Karnell watched the rider approach grimly. It would take time to get the water, he just hoped the walls would hold till then.
The first wall was the lowest, built last as a wall to ring the houses of the fortress’s inhabitants. The horse and the blazing phoenix leapt it, bringing with them death. Those embers, painful but harmless up till now, swept beneath them and into the soldiers manning the wall. Their clothes burst into flames if they were lucky, if they were unlucky, their skin did. They fired arrows but any that hit disappeared into the blazing fire and had no noticeable effect.
The monsters landed on the main street and the army rushed out to meet them. The man was unarmed, his sword lost when he’d died his first death. But he had no need for a sword.
The horse tore down the main street directly into the infantry charging toward them, they hadn’t been able to get any horse, no matter how well trained, to face the phoenix. The men charging were hot, far too hot, and some of them burst into flames but others had armour which couldn’t burn, although inside it was so hot they couldn’t think, could barely breathe. But they were soldiers, they could still fight.

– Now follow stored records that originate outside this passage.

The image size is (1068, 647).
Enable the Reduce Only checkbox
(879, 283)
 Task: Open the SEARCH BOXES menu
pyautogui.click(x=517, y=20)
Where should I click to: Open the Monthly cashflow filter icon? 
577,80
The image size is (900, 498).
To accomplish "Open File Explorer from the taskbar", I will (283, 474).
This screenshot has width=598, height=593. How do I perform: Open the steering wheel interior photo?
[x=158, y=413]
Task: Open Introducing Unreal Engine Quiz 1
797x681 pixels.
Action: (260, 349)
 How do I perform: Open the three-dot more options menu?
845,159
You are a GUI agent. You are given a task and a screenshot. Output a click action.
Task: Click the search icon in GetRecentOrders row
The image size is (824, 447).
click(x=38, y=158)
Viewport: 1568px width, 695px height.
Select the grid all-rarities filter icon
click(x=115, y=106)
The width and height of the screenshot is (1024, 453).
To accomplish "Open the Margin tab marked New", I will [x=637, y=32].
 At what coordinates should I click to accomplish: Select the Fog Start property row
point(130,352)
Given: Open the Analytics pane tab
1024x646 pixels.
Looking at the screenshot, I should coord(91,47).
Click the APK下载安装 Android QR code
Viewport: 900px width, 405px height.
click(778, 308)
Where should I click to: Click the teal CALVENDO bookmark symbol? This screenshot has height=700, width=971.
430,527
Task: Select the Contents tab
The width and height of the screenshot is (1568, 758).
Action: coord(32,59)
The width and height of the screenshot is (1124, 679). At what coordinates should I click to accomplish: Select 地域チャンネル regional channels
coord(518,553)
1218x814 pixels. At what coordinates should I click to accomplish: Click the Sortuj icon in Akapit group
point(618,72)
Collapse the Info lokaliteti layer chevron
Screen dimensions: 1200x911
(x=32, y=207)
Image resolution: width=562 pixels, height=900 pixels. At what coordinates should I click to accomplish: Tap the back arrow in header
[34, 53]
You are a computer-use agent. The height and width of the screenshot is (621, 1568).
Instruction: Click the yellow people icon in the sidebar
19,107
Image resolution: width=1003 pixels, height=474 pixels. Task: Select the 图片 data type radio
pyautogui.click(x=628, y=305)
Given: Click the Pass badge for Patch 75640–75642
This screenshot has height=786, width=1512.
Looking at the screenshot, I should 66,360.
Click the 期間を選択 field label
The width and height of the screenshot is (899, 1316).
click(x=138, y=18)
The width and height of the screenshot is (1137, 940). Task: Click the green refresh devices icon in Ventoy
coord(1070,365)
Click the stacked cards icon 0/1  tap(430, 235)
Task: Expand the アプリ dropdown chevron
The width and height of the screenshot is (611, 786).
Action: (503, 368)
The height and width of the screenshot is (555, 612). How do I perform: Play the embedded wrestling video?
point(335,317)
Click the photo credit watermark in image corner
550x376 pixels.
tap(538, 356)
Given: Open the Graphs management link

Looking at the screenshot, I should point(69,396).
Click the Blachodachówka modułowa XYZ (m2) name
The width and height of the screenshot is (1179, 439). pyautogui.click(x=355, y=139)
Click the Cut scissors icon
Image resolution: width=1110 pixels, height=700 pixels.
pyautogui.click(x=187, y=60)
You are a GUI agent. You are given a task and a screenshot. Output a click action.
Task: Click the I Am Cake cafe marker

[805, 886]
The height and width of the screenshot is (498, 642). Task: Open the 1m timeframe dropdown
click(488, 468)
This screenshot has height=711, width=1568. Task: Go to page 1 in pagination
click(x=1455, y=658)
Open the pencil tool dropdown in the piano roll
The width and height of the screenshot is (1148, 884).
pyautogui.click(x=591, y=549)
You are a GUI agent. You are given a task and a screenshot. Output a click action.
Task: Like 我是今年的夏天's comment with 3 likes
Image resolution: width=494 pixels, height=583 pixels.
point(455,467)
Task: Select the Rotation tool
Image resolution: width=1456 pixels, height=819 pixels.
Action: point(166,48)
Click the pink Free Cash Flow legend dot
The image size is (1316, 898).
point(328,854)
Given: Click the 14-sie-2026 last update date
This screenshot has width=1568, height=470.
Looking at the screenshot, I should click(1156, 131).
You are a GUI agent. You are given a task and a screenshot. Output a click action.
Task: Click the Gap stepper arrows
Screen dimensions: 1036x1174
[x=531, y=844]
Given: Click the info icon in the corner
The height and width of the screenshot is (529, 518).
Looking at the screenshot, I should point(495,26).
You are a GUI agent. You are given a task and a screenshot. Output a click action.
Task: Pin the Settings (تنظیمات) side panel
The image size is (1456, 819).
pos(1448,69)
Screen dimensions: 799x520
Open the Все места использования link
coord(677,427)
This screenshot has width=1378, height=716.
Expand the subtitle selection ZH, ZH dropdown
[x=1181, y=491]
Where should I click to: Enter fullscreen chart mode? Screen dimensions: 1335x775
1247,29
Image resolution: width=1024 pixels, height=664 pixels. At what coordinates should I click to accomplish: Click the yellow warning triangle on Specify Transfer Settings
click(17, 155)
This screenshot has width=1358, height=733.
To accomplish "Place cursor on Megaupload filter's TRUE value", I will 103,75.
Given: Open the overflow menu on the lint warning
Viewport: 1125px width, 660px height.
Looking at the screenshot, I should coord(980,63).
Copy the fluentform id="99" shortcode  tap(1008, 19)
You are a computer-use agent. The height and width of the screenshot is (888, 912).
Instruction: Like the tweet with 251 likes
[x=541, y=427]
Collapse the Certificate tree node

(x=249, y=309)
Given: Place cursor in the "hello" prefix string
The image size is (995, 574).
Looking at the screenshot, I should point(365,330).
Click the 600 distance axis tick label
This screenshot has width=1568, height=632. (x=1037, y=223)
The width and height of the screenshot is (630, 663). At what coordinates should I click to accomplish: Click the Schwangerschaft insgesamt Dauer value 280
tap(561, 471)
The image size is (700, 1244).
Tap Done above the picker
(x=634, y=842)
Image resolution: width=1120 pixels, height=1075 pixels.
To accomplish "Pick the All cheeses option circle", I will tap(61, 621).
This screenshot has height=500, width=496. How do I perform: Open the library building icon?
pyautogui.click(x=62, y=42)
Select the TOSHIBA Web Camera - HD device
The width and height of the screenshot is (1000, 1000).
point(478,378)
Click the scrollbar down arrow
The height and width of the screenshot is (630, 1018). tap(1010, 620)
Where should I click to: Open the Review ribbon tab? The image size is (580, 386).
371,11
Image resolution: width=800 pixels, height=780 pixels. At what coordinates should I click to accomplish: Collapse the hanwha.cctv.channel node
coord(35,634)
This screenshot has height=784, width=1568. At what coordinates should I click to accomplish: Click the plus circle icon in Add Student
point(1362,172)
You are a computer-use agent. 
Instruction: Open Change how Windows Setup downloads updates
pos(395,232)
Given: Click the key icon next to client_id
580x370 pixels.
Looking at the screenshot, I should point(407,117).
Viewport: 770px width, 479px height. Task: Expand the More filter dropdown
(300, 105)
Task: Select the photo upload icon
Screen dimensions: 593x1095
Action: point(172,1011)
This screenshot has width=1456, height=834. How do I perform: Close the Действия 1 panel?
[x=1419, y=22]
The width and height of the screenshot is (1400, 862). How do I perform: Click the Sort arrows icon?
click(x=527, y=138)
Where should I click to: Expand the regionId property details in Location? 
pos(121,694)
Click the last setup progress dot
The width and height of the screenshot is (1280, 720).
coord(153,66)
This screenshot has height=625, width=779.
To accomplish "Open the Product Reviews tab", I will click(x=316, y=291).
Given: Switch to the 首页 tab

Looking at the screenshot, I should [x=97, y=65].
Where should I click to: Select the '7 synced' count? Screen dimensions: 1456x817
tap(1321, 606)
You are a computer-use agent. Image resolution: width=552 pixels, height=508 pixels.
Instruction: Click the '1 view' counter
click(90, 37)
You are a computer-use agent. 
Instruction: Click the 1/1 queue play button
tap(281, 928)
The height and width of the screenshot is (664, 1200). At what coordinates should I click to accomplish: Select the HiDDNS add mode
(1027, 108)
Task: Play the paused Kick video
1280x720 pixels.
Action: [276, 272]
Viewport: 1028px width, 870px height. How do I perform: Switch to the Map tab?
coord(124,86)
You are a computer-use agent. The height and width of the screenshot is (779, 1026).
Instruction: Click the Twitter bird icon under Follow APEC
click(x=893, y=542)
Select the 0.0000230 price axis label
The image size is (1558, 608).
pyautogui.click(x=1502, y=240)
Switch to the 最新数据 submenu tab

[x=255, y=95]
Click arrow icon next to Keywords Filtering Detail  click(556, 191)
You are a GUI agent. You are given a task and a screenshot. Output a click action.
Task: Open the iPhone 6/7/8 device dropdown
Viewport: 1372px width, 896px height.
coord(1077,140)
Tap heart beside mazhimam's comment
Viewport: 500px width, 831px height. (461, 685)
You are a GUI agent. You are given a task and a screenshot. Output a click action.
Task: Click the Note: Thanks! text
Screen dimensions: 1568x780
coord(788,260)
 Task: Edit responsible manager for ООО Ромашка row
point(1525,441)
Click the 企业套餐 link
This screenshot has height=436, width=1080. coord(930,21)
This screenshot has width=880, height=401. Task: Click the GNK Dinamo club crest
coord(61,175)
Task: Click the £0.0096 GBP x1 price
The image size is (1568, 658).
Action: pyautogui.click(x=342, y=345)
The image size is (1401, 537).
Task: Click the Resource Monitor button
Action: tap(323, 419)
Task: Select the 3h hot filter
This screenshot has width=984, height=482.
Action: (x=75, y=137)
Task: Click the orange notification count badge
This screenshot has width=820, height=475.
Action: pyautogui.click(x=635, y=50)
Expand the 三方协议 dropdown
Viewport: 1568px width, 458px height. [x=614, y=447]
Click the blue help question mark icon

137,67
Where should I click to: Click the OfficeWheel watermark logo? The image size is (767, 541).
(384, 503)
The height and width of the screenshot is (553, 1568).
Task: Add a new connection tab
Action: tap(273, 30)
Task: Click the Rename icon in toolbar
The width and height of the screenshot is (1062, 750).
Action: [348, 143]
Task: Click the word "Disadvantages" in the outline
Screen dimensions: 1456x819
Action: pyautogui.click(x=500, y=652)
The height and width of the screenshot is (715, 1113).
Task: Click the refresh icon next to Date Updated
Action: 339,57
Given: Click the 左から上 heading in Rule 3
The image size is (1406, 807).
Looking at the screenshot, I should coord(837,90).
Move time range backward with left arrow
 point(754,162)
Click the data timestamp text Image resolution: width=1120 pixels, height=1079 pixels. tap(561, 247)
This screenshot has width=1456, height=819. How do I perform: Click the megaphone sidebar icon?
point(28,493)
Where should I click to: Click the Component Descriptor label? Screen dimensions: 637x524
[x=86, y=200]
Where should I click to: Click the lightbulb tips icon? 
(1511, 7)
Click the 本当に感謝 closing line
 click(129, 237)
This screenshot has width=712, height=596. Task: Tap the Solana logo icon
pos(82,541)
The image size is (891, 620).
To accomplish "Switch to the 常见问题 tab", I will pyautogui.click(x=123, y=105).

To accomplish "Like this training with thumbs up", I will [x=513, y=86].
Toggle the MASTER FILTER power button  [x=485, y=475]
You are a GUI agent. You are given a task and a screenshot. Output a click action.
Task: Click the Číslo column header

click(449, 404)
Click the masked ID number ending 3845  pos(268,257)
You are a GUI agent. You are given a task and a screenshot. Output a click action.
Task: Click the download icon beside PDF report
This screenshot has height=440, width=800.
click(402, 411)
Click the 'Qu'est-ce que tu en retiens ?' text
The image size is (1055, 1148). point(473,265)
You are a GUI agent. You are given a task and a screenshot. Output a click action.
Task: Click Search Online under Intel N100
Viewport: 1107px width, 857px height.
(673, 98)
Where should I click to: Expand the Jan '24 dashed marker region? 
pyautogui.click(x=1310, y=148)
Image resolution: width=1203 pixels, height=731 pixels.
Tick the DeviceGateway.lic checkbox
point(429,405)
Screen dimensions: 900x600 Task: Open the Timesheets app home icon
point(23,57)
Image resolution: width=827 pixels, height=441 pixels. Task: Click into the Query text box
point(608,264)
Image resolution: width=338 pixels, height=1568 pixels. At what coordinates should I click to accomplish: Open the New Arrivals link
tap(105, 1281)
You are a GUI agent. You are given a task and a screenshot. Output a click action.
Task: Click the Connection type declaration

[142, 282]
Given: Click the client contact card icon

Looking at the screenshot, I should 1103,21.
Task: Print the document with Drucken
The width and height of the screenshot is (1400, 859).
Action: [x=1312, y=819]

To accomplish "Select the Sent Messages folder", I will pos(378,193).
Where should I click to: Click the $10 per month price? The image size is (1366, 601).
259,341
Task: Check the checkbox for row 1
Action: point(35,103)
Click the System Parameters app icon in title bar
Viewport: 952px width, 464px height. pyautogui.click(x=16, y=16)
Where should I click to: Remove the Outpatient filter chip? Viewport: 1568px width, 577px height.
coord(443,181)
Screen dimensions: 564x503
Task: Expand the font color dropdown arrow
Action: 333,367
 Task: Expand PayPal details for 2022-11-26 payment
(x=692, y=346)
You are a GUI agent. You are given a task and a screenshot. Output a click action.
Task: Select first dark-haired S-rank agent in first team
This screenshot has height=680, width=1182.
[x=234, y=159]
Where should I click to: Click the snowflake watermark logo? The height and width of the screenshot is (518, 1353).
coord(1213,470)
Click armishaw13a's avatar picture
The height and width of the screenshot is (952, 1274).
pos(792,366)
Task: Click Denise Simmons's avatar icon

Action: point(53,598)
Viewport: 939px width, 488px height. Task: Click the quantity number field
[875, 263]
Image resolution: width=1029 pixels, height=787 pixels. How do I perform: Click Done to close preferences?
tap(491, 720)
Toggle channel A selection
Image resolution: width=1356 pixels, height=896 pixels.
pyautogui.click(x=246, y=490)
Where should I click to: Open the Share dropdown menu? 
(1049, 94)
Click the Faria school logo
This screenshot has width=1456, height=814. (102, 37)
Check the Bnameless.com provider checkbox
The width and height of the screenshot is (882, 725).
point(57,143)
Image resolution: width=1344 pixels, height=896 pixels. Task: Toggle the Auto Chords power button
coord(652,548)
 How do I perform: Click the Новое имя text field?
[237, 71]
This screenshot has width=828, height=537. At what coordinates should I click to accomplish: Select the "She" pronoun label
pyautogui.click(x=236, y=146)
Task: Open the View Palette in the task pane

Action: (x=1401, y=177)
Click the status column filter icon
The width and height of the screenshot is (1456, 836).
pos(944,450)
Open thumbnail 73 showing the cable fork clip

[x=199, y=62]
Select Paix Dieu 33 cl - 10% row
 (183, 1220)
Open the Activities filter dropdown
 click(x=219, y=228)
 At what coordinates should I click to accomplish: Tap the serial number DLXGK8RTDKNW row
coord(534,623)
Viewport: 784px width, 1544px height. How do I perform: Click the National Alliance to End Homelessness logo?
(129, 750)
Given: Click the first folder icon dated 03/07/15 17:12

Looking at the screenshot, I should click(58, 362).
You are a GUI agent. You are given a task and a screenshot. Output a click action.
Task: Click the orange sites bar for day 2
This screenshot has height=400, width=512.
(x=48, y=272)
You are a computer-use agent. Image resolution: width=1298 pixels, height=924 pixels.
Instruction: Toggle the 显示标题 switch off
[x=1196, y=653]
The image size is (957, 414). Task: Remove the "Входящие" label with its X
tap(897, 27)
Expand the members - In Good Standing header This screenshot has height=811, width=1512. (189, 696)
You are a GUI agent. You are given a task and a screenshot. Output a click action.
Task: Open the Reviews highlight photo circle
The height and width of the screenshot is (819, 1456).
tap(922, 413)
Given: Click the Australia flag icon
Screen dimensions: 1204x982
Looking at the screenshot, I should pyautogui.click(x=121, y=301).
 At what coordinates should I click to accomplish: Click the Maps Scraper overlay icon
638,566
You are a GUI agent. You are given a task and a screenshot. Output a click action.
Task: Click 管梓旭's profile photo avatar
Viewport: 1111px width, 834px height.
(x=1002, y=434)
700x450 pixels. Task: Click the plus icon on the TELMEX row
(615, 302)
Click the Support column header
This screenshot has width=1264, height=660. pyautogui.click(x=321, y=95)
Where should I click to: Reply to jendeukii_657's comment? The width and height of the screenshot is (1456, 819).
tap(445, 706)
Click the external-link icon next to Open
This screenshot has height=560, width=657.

The phoenix leapt from his horse, soaring through the air, bringing fire with him. He crashed down into a torrent of spears and swords. Blazing embers exploding from his body. The soldiers holding those collapsed, some dead, some still burning, their work done. But their work was not enough. The phoenix strode out of the blaze of his latest death, swords and spears melting and dripping from his body. Then his horse jumped over him and crashed into the next wall of soldiers.
She was impaled instantly from a forest of weapons and despite her thrashes which killed many more soldiers she fell to the ground dying. Then the phoenix set his eyes upon her and the blazing eyes melted away all the metal and weapons and wounds. She barely even staggered.
A huge crossbow bolt fell from the sky and tore through the phoenix, spraying his embers and coals all across the street. The soldiers that could still speak cheered. Then all the trebuchets, fired simultaneously, hit their target.
Karnell and Rhine watched the explosion of rock and fire as the trebuchets destroyed the phoenix and the street beneath it.
“Is it dead?”
“No,” Karnell replied. “I think it’s just angrier.” The soldiers chased the thrashing horse but it was still too hot down there for them to fight effectively. Then the ground began to melt.
The phoenix swam through the thick molten rock, burning it all away with his searing eyes. Under the street, under the soldiers and up to the wall. Then up and up the phoenix rose, melting away the wall beneath the first trebuchet. He burst from the wall in an explosion of magma and rock and fire. Especially fire.
The burning ruins of the trebuchet crashed down around him and he leapt nimbly to a section of wall that hadn’t melted, yet. The whole wall was creaking and starting to collapse. Soldiers charged up to him across the crumbling wall and he brushed them aside. Drenching them in embers with a sweep of his arm and setting their flesh alight whether they were wearing armour or not.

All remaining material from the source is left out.